Cork camogie star Ashling Thompson has spoken candidly about how difficult life was for her family as she battled depression.
In her Laochra Gael programme, to be aired on TG4 tonight, the Milford midfielder recalls how she struggled mentally after a serious car accident outside her home in 2009.
As she rehabbed from back and neck injuries, she became a tearaway. “When sport was no longer an option and I wasn’t the player and athlete that I used to be, then I started to crave that attention from a different light.
“People I hung around with and got involved with I never thought... I just wasn’t that type of person.
“I suppose that was the attraction. It was dangerous and it was what I felt was going to fill that void.

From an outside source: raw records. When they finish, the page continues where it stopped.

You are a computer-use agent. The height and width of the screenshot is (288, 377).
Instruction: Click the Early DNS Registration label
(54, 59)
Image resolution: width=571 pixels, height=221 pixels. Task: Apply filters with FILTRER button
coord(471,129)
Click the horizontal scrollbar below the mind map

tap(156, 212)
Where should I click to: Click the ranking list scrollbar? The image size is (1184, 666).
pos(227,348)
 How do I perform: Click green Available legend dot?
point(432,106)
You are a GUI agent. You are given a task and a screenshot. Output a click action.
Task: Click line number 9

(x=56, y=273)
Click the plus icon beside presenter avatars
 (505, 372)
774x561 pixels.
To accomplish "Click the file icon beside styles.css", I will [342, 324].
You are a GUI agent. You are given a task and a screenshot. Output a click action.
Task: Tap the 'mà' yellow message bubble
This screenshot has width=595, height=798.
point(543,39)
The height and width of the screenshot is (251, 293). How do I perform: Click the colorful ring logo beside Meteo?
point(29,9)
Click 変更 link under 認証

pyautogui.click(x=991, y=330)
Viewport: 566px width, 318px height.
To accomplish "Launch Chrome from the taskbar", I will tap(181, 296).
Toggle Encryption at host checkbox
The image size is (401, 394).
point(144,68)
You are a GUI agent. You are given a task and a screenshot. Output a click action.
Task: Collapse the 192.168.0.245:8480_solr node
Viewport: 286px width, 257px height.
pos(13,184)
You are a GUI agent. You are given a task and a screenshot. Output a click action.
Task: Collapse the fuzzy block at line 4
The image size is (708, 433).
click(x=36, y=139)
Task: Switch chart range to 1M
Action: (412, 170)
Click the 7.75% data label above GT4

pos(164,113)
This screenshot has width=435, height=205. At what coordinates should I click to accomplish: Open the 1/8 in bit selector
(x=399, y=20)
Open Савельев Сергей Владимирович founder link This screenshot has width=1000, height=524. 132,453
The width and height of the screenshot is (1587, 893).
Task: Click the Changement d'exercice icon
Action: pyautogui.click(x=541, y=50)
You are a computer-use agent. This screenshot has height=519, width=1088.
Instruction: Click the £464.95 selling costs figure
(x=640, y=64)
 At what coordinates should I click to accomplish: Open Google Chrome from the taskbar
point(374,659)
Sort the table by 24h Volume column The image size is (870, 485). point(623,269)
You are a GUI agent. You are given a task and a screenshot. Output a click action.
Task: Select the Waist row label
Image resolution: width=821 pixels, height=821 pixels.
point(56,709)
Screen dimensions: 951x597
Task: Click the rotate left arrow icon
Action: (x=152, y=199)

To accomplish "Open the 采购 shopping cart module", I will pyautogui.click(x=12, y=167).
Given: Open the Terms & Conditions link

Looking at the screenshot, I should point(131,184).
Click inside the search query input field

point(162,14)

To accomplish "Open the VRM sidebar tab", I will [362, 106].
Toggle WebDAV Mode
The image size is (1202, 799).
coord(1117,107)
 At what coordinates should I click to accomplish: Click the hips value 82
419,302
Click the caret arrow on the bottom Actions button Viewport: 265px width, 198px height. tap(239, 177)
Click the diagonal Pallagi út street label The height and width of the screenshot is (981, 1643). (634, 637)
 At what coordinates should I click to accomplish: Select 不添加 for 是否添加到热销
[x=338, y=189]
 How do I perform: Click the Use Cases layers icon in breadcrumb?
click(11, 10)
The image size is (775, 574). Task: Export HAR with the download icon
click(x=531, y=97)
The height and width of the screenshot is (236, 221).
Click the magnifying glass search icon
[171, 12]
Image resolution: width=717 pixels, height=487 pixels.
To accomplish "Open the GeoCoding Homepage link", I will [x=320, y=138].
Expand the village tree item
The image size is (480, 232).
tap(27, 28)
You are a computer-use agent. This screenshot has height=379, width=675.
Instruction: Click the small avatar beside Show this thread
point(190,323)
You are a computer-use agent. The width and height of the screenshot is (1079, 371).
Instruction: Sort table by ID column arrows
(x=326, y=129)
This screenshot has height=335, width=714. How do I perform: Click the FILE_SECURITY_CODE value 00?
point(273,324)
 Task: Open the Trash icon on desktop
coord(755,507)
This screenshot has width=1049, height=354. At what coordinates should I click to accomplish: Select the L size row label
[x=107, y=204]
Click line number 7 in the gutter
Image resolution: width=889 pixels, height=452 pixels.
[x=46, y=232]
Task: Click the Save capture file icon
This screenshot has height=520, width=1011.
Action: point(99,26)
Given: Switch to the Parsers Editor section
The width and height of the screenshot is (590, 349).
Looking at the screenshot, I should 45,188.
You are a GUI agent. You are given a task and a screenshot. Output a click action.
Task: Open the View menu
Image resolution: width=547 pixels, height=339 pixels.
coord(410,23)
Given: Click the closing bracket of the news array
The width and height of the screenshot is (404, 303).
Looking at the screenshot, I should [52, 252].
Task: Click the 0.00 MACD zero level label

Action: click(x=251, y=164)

“I turned into a completely different person, extremely angry... I had a fuse the length of my toenail. It was serious.
“My mother was afraid of me, my own brother was afraid of me, and you just couldn’t control me, it went to that point.”
Thompson has talked about her suicidal thoughts before and felt an onus to open up on the issue.
Some regrets remain, however.
It’s something I have to live with for the rest of my life, decisions that I made, and mistakes that I made, and the road and path that I went down.
"It’s something that scars me and I’ll have in the back of my mind for the rest of my life.
“I am just that one number that did come out of the right side of it. The majority don’t.
"I know how hard it was to get over that period to the point where it could have killed me, and very nearly did, and that was down to having no support system.”
The 26-year-old described the elation when she felt her old self returning.
“The one thing I will never forget, like, bouncing back is being able to feel emotion again. I remember when I was going through that tough time, I had absolutely no feelings whatsoever.
You could have held a gun to my head and I wouldn’t have flinched, wouldn’t have even blinked, and I actually even remember crying and feeling that emotion when I did to come back to myself, I remember appreciating it so much.
“It was probably at training when I lost my temper but I will never forget the moment I felt emotion again. It was such a good feeling. I was crying but I was so happy I could feel the emotion.”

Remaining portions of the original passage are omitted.